Estatal suspende plano de cortes até o final de julho e busca acordo mediado pelo governo federal para enfrentar crise bilionária.

A Empresa Brasileira de Correios e Telégrafos decidiu adiar a aplicação do seu plano de reestruturação para o dia 31 de julho de 2026. A medida paralisa ações polêmicas como o encerramento de agências e o corte de benefícios salariais dos atendentes.

Essa pausa foi formalizada na terça-feira, dia 7, em uma carta direcionada à Federação Nacional dos Trabalhadores em Empresas de Correios e Telégrafos e Similares, logo após os sindicalistas criticarem duramente as mudanças estruturais durante um encontro realizado no dia 6.

O documento oficial suspende o fechamento das unidades de atendimento que estavam previstas no plano original, poupando da regra apenas aquelas que já foram desativadas ou que se encontram em estágio muito avançado de encerramento.

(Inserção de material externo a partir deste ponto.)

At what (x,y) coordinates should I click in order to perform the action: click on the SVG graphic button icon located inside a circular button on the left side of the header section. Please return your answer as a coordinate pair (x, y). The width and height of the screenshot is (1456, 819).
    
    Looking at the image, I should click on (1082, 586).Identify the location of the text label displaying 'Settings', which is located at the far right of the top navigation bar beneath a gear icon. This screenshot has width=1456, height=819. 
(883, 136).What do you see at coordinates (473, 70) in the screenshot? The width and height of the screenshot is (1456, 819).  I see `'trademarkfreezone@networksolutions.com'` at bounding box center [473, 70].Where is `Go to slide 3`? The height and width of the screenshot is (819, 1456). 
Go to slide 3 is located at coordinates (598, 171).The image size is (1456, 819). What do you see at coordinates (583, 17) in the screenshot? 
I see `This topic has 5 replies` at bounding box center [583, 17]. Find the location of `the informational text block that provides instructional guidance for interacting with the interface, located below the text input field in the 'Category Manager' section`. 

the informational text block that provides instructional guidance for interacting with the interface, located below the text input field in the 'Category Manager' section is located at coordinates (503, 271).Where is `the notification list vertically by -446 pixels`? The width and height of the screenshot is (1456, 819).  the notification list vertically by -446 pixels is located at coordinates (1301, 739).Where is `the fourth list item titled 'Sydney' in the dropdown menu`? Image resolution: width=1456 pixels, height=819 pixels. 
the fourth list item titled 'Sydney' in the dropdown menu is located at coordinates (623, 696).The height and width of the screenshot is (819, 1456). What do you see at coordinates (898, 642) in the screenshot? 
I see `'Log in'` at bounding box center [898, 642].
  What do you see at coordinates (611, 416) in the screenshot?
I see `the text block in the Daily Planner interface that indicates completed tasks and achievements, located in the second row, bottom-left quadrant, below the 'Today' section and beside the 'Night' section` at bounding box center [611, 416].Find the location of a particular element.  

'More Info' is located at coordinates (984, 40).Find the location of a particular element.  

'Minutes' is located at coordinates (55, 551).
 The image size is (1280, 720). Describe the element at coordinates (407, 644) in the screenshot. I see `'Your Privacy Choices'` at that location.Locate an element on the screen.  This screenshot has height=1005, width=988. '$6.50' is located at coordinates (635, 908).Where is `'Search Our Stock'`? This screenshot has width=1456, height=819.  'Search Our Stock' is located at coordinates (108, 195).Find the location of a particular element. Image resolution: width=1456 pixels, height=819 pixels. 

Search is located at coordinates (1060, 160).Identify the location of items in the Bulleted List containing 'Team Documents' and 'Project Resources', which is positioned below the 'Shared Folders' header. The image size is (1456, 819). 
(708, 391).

A companhia também recuou na remoção de ganhos financeiros importantes para a categoria, como o Adicional de Atendimento em Guichê e a verba de Quebra de Caixa.

A implementação de um novo Sistema de Dimensionamento, que havia sido projetado para redistribuir a carga de trabalho dos funcionários, igualmente ficará paralisada para passar por uma nova rodada de avaliações técnicas.

Toda essa tentativa de reestruturação interna reflete a grave crise financeira da empresa, que começou em meados de 2022 e resultou em um rombo de R$ 3,1 bilhões apenas no primeiro trimestre de 2026.

A manobra da diretoria visava estancar o prejuízo com foco na drástica redução de despesas administrativas e na otimização de recursos. Para tentar resolver o impasse atual e acalmar os ânimos, a gestão propôs a criação imediata de uma mesa de diálogo.

As discussões contarão com a presença de representantes patronais e trabalhistas, contando ainda com a mediação direta da Secretaria Geral da Presidência da República.